- The task: Restating every entry exactly is the whole task.

□ □ □

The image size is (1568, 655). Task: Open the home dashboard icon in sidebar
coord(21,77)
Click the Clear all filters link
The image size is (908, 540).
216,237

□ □ □

- Response:
The image size is (1568, 655). Task: Open the home dashboard icon in sidebar
coord(21,77)
Click the Clear all filters link
The image size is (908, 540).
216,237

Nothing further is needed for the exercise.